Cette frange du cinéma était bel et bien présente à Clermont-Ferrand
et ce, sous deux aspects distincts. Tout d’abord, celui
du clip musical. La programmation de deux séances consacrées
à ce format fut l’occasion de reconsidérer la nature des
clips et le statut de leurs concepteurs. L’industrie musicale
elle-même a amorcé un tournant en consacrant des DVD non
plus seulement à des groupes de musique mais également à
des réalisateurs de clips (voir les DVD consacrés à Spike
Jonze, Michel Gondry et Chris Cunningham, édités par Labels).
De fait, certains clips par leur recherche formelle (le
documentaire, l’animation, la fiction se confondent allégrement),
leurs mécanismes (la mise en abîme du processus de création
par exemple) et leur beauté plastique (Out of time de
John Hardwick, Svefn-G-englar d’August Jakobsson
vus à Clermont sont de petits films épurés et touchants)

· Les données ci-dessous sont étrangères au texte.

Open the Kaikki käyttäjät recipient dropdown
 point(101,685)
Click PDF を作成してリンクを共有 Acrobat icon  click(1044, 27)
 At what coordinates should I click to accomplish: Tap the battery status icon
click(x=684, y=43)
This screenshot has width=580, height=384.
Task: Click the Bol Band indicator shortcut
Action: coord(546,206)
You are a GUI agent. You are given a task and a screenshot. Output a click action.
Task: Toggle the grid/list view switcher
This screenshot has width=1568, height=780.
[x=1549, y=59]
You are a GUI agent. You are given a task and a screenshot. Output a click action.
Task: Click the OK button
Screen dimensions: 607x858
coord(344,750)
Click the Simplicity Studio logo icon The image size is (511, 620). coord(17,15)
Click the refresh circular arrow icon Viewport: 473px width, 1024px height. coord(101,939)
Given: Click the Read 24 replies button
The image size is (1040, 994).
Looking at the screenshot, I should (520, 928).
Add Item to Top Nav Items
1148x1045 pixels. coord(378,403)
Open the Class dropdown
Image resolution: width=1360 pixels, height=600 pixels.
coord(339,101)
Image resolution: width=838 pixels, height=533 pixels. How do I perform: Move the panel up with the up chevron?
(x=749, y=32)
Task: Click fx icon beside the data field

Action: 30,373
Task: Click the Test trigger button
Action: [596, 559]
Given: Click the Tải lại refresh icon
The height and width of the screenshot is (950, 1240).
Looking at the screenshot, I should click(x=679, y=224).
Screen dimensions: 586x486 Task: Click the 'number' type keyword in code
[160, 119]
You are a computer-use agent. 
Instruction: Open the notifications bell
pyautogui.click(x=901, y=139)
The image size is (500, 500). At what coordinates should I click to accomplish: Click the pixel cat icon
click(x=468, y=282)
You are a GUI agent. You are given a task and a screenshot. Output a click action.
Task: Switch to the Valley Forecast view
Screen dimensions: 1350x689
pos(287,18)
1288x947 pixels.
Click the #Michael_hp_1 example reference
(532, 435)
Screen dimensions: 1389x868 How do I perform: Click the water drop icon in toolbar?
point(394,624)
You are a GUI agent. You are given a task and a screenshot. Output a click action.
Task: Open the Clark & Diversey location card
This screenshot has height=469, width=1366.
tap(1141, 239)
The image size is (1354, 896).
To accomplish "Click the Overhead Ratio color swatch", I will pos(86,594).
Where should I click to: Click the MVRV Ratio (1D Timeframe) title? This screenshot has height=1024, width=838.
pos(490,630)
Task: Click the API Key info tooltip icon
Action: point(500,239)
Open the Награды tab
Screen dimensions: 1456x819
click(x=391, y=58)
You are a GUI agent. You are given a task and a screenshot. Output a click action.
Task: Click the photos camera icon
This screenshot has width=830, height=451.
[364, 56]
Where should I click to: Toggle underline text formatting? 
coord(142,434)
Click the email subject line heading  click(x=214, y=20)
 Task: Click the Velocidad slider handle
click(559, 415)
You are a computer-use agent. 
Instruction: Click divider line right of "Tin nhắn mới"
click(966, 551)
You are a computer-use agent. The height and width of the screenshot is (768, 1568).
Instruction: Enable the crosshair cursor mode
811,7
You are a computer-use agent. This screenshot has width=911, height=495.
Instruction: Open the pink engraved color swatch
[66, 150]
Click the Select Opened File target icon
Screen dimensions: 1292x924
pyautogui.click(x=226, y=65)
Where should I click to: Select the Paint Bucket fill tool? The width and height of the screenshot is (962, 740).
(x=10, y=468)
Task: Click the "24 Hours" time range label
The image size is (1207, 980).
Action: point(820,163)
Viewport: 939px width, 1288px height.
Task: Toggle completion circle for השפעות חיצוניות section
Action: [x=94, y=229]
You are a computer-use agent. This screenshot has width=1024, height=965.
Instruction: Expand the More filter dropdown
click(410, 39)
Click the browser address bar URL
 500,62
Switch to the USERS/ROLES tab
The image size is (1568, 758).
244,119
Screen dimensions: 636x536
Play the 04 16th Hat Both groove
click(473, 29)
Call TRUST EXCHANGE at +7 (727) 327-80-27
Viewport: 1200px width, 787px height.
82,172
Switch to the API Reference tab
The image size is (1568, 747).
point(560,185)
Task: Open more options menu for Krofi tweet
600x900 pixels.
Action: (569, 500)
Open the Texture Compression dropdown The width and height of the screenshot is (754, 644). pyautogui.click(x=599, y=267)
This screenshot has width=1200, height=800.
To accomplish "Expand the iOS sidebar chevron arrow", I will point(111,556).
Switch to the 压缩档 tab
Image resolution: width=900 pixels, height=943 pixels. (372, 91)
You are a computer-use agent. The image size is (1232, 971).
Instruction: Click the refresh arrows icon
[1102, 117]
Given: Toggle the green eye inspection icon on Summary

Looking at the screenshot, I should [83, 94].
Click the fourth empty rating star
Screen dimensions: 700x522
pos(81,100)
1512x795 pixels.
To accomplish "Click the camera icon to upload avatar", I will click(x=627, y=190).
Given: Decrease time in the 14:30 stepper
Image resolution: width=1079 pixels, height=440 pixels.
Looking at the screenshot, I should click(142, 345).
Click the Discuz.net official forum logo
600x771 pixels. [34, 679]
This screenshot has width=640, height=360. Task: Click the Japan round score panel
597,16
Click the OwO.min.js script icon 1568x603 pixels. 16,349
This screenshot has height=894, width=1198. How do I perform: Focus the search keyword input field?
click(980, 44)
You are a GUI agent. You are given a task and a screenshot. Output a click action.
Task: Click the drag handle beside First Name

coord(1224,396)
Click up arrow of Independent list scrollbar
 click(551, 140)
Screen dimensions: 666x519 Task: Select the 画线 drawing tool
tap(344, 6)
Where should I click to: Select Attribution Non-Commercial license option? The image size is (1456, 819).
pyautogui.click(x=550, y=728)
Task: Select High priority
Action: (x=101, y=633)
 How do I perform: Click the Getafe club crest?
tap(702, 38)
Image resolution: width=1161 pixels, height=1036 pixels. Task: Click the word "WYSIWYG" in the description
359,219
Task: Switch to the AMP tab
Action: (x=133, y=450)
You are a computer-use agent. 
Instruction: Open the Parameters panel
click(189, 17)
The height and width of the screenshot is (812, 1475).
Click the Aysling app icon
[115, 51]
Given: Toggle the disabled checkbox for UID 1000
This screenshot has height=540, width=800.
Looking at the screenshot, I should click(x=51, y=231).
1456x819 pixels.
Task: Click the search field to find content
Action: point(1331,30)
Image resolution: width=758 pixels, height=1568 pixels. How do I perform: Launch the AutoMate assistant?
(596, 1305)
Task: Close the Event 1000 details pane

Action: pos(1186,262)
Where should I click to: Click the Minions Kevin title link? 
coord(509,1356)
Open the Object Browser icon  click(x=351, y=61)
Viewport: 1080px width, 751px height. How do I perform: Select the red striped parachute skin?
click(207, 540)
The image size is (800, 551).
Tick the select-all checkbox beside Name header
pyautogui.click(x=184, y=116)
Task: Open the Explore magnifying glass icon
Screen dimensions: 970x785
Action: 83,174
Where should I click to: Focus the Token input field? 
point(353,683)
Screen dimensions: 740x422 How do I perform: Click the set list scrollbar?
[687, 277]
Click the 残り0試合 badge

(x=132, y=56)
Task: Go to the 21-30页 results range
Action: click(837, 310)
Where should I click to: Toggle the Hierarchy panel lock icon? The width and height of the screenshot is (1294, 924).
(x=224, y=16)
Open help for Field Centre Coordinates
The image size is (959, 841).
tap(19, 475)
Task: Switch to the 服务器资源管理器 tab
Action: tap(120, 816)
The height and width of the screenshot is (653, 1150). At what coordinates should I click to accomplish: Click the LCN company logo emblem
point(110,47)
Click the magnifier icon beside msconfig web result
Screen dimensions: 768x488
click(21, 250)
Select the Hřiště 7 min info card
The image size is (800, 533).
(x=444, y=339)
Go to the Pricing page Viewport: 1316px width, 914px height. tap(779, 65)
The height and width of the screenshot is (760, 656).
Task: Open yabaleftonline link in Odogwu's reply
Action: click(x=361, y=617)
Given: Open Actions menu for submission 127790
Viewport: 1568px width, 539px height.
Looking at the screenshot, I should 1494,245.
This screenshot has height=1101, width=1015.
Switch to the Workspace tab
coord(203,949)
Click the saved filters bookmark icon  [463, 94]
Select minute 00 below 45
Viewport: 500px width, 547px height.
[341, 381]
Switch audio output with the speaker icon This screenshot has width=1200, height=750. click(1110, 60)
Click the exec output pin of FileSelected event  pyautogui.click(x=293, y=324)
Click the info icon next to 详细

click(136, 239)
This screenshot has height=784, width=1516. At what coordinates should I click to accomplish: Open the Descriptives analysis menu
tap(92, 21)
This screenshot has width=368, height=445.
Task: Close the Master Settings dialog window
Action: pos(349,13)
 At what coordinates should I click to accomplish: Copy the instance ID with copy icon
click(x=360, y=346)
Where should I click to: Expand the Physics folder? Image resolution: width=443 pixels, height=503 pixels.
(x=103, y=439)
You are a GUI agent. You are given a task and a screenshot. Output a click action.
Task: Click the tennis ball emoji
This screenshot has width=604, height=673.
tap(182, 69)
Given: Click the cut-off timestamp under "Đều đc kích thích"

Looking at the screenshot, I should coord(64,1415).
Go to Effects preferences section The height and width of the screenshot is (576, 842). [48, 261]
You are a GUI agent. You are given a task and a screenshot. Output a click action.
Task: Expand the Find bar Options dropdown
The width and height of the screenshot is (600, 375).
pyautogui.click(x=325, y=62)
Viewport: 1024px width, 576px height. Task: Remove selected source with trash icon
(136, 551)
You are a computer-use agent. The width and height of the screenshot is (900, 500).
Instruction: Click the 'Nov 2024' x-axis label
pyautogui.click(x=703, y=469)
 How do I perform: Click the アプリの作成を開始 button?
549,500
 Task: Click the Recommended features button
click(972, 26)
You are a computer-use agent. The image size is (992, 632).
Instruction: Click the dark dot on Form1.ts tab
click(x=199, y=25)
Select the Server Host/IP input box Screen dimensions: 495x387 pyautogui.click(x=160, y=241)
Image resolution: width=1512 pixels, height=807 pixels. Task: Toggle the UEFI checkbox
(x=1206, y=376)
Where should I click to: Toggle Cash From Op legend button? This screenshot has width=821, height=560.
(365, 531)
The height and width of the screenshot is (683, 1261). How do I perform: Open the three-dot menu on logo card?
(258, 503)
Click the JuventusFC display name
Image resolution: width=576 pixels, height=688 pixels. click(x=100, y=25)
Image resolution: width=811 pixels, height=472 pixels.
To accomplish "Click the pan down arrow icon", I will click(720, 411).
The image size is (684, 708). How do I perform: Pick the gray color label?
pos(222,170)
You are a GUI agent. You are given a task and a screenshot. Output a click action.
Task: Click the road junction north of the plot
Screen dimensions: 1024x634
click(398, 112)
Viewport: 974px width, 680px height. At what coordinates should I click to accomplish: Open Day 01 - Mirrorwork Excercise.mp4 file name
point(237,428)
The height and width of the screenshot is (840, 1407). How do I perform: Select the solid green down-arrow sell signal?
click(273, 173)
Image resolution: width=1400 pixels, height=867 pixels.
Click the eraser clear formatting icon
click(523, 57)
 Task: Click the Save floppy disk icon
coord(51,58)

s’apparentent fort à l’art vidéo tel qu’on le trouve dans
les galeries ou les musées d’art contemporain. Il ne nous
appartient pas, en vertu de critères arbitraires, de trouver
dans le clip, l’art vidéo, et le cinéma des similitudes
afin de réduire l’un à l’autre. Force est simplement de
reconnaître que la vidéo musicale constitue aujourd’hui
au sein même de l’industrie musicale, un nouveau champ de
création et d’expérimentation dans lequel l’image conquiert
une place autrefois exclusivement dévolue à la musique.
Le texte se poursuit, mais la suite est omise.